I described Haworthia pubescens var. livida in Haworthia Revisited (Umdaus, 1999), in the full knowledge that it was in a twilight zone of inadequate information.  It is a good example of how Latin names give plants a false reality.  The system forces decision making without any slack being cut for doubt.  This is thus a good opportunity to demonstrate what inexperience and ignorance add to the process of classification.  In the small area along the Breede River north of the Brandvlei Dam near Worcester, the species H. herbacea, H. maculata and H. pubescens grow in close proximity.  H. herbacea is ubiquitous throughout the Worcester/Robertson Karoo, while H. maculata has a curious distribution in that area.  It occurs at widely separated localities on the western fringe of H. herbacea and I have wondered about its relationship to that species because of the similar flowers and flowering time.  H. pubescens is only known from a small set of low ridges east of the Brandvlei Dam where it grows in close proximity to H. herbacea.  It also has similar flowers but it flowers a little later in late spring as opposed to early spring.

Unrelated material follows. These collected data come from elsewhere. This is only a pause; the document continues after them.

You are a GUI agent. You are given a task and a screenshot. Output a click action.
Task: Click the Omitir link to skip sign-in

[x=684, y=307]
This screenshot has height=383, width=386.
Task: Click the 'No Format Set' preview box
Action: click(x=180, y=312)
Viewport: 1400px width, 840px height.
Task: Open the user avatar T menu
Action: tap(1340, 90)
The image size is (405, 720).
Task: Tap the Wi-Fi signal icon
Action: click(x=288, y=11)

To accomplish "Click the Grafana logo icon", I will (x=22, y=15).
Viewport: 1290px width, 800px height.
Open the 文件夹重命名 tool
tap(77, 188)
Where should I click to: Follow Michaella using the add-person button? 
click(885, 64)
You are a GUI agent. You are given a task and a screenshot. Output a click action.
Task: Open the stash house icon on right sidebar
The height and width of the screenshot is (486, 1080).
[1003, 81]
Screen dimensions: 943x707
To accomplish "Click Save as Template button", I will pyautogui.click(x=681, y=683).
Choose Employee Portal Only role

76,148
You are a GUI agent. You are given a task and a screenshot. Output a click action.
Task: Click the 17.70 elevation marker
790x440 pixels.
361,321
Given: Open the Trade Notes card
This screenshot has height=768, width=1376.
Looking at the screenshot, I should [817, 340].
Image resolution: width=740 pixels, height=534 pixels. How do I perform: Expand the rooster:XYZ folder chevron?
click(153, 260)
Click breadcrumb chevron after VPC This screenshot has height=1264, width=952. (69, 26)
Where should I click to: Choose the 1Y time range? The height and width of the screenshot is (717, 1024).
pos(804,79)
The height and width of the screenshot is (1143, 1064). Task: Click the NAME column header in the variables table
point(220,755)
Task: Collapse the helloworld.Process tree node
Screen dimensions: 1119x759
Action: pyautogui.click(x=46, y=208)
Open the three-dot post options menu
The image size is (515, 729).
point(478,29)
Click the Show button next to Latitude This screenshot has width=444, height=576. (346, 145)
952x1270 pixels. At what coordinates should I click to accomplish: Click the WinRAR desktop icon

When I first discovered plants at Lemoenpoort (Hammansberg) about 20km further south I found very few plants and the only thing I could do with them was regard them as in the same context of the Breede River species and hence their description as a variant of that H. pubescens.  H. herbacea is very abundant in this area too but almost exclusively in Bokkeveld Shales and Dwyka Tillite.  The doubtful plants at Lemoenpoort occur in Witteberg Sandstones.  A population of plants was also known from the top of the Moddergat Mountain (Ouhoekberg) to the west that created some problems for me as it seemed to relate to the absence of H. mirabilis from both the Hammansberg and Ouhoekberg.   Not only that but it also looked very similar to H. maculata.   H. mirabilis is known at its closest east of these two mountains at several localities along the eastern ridges of the Ouhangsberg and Droogerivierberg mountains that are in turn east of Hammansberg.  H. maculata is very abundant along the long ridge of low hills north of the Brandvlei Dam.  Very similar plants occur high in the Audensberg peaks north of Worcester and also lower down in the Kanetvlei (Sandhills) area west of Heatlie Peak.  These hills are very difficult to explore and I speculate a connection to a population at Buitenstekloof to the east.  There is a population here that obfuscates the interpretation of the name H. intermedia VPoelln.  I lumped this population under H. mirabilis var. notabilis.  I have to rely on memory here because having set flower morphology and flowering time aside (without completely ignoring them), I did not have the methodology in place to record detail.  The flower was rather similar to H. herbacea and H. maculata and it also flowered late spring.  I was not, and am not, sure that there is not a connection between the Buitenstekloof plants and the  Kanetvlei plants.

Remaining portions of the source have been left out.